The key questions are whether natural selection acts on the individual, the group or both, and, if it happens on several levels, which he favours, how do the forces acting at the different levels combine to shape evolution? Are the genes for behaviour that make an individual successful within a group the same as those that make a group successful in competing against other groups? Think of natural selection acting on the behaviour of people within a small group of hunter-gatherers in which there is competition as to who will have most offspring, with some accepting their subsidiary, supportive, nonbreeding roles within that group.

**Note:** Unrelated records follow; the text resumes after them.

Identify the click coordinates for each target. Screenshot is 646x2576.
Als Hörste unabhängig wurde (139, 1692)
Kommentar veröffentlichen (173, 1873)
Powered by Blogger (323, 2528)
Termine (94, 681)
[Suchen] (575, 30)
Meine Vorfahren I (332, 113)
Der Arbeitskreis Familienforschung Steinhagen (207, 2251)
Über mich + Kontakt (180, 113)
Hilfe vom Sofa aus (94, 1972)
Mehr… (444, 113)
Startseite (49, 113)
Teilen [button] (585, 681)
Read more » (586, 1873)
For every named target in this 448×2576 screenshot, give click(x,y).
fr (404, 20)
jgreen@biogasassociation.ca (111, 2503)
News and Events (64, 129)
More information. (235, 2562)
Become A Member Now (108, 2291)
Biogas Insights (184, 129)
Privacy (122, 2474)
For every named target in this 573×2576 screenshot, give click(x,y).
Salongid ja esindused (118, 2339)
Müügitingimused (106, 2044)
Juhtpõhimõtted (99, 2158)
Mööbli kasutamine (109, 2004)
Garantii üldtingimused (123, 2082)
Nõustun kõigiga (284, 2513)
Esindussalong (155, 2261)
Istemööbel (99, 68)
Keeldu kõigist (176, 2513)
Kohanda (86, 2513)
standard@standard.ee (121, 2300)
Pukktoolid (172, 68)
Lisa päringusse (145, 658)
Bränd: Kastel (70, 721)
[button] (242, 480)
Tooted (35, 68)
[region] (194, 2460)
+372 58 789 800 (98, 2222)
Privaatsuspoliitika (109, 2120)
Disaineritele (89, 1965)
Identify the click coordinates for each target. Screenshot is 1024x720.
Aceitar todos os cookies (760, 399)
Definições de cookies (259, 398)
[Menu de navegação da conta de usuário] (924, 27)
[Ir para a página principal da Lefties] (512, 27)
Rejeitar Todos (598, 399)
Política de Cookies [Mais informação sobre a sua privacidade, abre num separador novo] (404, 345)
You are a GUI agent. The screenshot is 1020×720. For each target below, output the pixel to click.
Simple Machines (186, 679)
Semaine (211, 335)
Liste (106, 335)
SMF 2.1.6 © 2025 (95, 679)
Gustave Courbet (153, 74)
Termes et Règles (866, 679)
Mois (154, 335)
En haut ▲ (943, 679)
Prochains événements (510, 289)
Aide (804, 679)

If a group is to succeed, the members, who compete among themselves, must co-operate (be altruistic) in caring for children, gathering food, and protecting against predators and human competitors.


Part saint, part sinner
Wilson concludes that we have a chimeric collection of genes – some for altruism, strengthening the group; some for aggression, strengthening the individual – rendering “each of us part saint and part sinner”.

Humans display remarkable group affinity, with great capacity for empathy, and Wilson says there is a genetic basis for this: “Human beings are prone to be moral.”

Now think of what has been happening. We do not live in groups of 20-30, nor even in tribes of a few hundred or a few thousand, and nations are giving way to internations. Groupings are vastly bigger and more widely dispersed. We each belong to many interdigitated groups, and our capacity for empathy is extending so rapidly that we can look forward to the time when we all feel we are members of one group: humanity.

Wilson welcomes the broadening of the feelings of group membership brought about by globalisation and the social media, and the growth in frequency of “hybridisation” between races. He enthuses at the impact of the new genetic make-up of humanity and the “the prospect of an immense increase in different kinds of . . . newly created beauty and artistic and intellectual genius”.

He is optimistic that “out of an ethic of simple decency to each other, the unrelenting application of reason, and acceptance of what we truly are, our dreams (a permanent paradise for human beings) will finally come home to stay”.

He yearns for an alliance between rational analysis and art, between science and the humanities. He sees this as an opportunity for “the New Enlightenment”. For most of the people, even of the developed world, sad to say, it will be their first. There is a lot to be done.